At the click of her spindly heels, Jenkins turned around, raising an eyebrow at her altered appearance. During his absence, her nose had grown, now resembling a twisted tree branch, several more warts springing up over her pockmarked face. She was more hunched over than ever, her fingers gnarled, her long nails as sharp as knives. There was nothing left of the old Clara, an omen for the future, the magic of the Libris Fabula spreading until the world was no more.

"I adore vending machines," Jenkins said lightly, tapping the glass, "they're like... miniature apartment buildings. If you hit the right numbers, the occupant of your choice leaps to his death!"

"You don't get out much, do you?" Clara spat, advancing on him.

"Looking as you do," Jenkins retorted. "I'd be virtually housebound."

"I'm starving," Clara growled, whirling round as a teenage boy loped past, Jenkins hastily grabbing the back of her cloak.

"I need your help," he said abruptly, catching her attention, "Ezekiel's gone AWOL, and the others are in La-La Land. You are the only Librarian left."

"I'm a witch, not a Librarian," Clara snarled, brandishing her broomstick at him.

"Why are you still hungry?" Jenkins snapped. "If you were really half the witch you pretend to be, the children of this town would be dead by now! Underneath all the warts and wickedness, you're still Clara Hartley, that stuck up little snob who is the bane of my very existence."

Clara shifted from one foot to the next, unsure now.

"Cassandra might be the smartest, but you're the strongest," Jenkins pressed, grabbing her shoulders, resisting the urge to rattle her back into being, "stronger than Jacob and Eve even. Sometimes... sometimes I think the Library might have made a mistake. You're more Guardian material than anything else. But it was the Library's choice, not mine. Yet that is neither here or now. We need to find the Libris Fabula, or this world will be nothing but a myth."

~*~

"In here," Jenkins hissed, dragging Clara behind some dumpsters.

"I'm ravenous," Clara almost wept, the smell almost driving her insane.

"Here," Jenkins said, hurriedly handing her a wooden clothes-peg.
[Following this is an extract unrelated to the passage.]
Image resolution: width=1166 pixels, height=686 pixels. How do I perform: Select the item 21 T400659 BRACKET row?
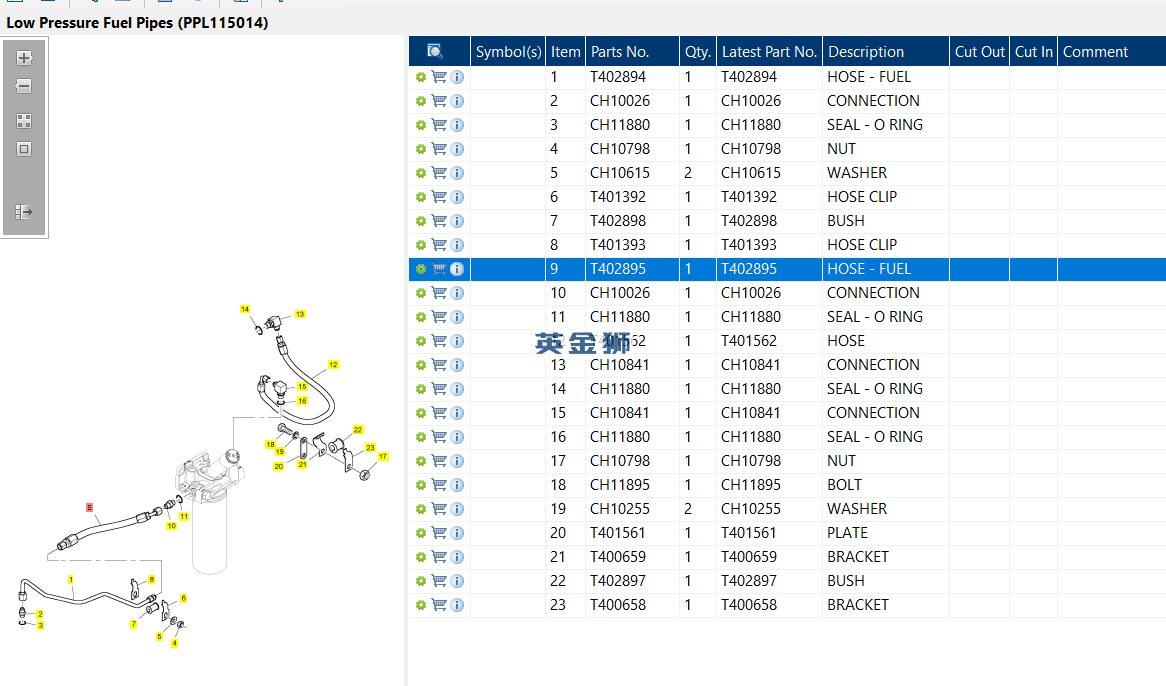(x=787, y=557)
Clara just stared at it, looking at Jenkins as though he'd sprung another head.

"Wait, it's too small," Jenkins said, brow furrowing. As he thought, the clothes-peg trebled in size. "Here," he said, shoving it into her twisted hands.

Clara pulled a grotesque face that only served to make her even more grotesque. But she donned the clothes-peg, gaining some instant relief from the smell. "Whaths our nexth movthe?" she asked, making Jenkins glance sharply at her.

"First we have to find the Libris Fabula," he said briskly, taking heart he had Hartley back, "as long as that book is being read, stories will keep coming to life. In the beginning, it's only the stories in the book that come alive, then later as the book gains power, these stories can be changed, with new ones added, rewriting reality as we know it" -

- "Reality being a shared narrative we choose to believe," Flynn said, making Jenkins's head jerk up.

"You!" Jenkins exclaimed.

"And who is this charming maiden?" Flynn said silkily, raising a seductive eyebrow at Clara.

"You really don't want to know," Jenkins said hastily.

"I think I do," Flynn drawled, pressing his lips to the back of Clara's hairy hand.

Before Jenkins could frame an answer to this, a loud harrumph in his ear made him jump violently. "What in the name of all that is holy is" - Jenkins began, only for words to fail him as he was confronted by the sight of a giant electric blue elephant. "First cross-dressing wolves, now this," he muttered, smoothing back his silver hair, "what is the world coming to?"

"To an end?" Flynn suggested helpfully.